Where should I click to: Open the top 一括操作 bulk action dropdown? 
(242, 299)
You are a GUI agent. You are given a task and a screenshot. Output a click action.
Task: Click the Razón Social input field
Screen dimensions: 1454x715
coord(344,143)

************

# Problem
Reproduce all of the listing, exactly as given.

# Response to this exercise
Where should I click to: Open the top 一括操作 bulk action dropdown? 
(242, 299)
You are a GUI agent. You are given a task and a screenshot. Output a click action.
Task: Click the Razón Social input field
Screen dimensions: 1454x715
coord(344,143)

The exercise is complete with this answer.